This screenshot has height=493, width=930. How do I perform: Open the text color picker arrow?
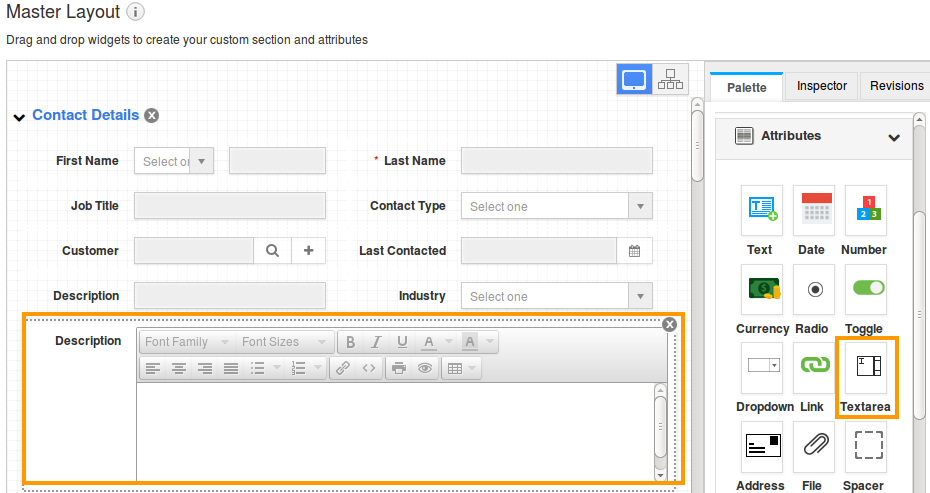tap(449, 342)
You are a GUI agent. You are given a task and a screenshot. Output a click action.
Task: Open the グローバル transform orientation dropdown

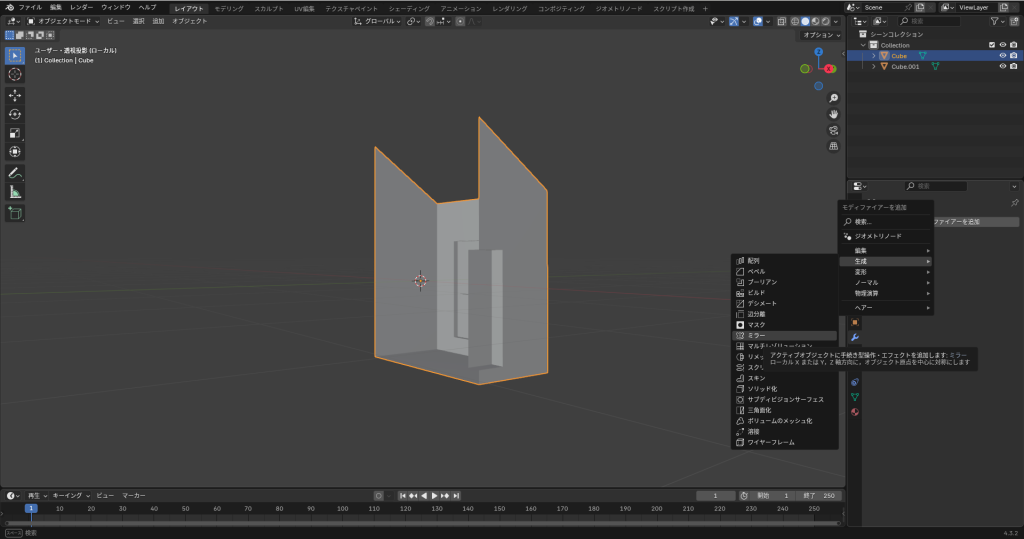pos(380,21)
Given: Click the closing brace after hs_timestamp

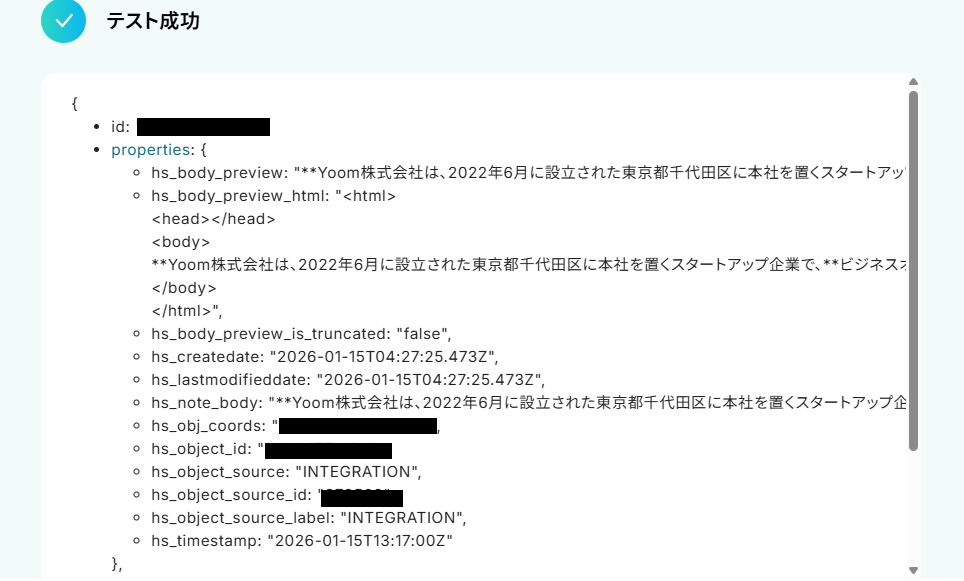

-------

▸ Task brief: Of the entries above, print exactly those lines that run from the one containing "Task: Open the" through the last line, excluding any pictures.

▸ Result of the exercise:
Task: Open the グローバル transform orientation dropdown

pos(380,21)
Given: Click the closing brace after hs_timestamp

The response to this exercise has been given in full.